Lord Grantham gets a radio

Apologies if the headline is a spoiler for Downton Abbey fans but the introduction of a wireless to the household is hardly an object of intrigue and unlikely to detract from the high drama we’re likely to see in Series Five. Nonetheless, the event holds some interest for those of us in radio.

As the story’s told: Lady Rose has little success in convincing Lord Grantham to shell out the readies to instal this new fangled and rather expensive piece of kit in Downton.  By episode two her luck changes when it is discovered that King George V will be addressing the nation in an historic broadcast – the first time that a British Monarch would be heard on the airwaves. This news gets His Majesty’s loyal subject, Lord G, over the line and a brand new set is duly delivered.

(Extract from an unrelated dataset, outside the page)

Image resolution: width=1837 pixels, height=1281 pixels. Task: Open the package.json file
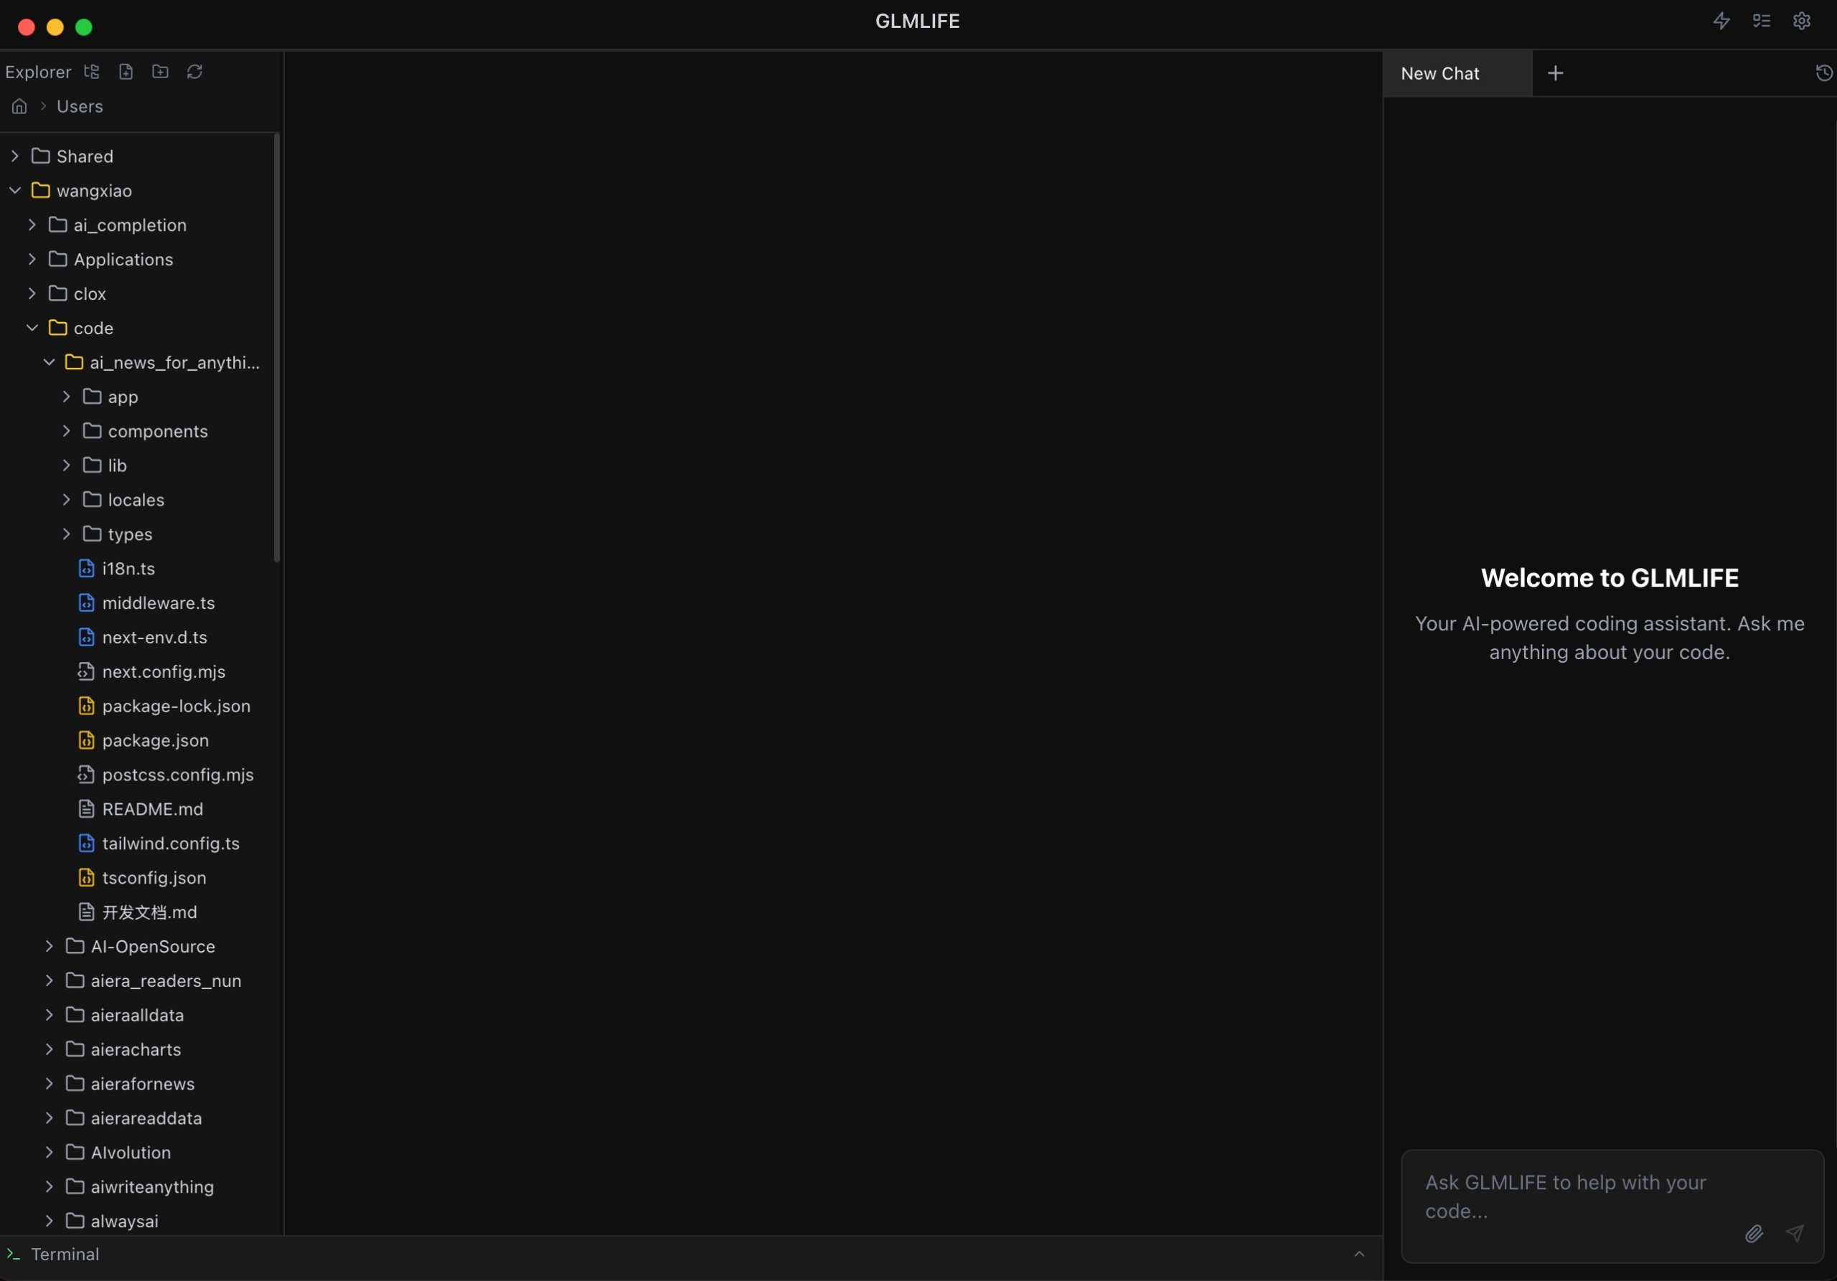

The actual broadcast which was written into the script for the hit television series took place in 1924 at the opening of the British Empire Exhibition at Wembley. This event is not to be confused with the story for the movie The King’s Speech which follows the fortunes of a stuttering King George VI (Colin Firth) who, with the help of a speech therapist (Geoffrey Rush) overcomes his impediment to deliver an inspirational address to the nation on the brink of WWII in 1939.

According to historians contacted by Bloomberg, the 1924 event, just two years after the BBC was founded, aroused such excitement that traffic was stopped and loudspeakers were set up on footpaths outside large stores so people could listen. The occasion was, says Maurice Roche in his history of mass exhibitions, “the first time the British public as a whole had been gathered together to participate in a national event through the new medium.”

Prior to the broadcast, only a handful of British subjects had ever heard the king’s voice. Suddenly, the monarch was almost touchable — right there in the living room, so to speak.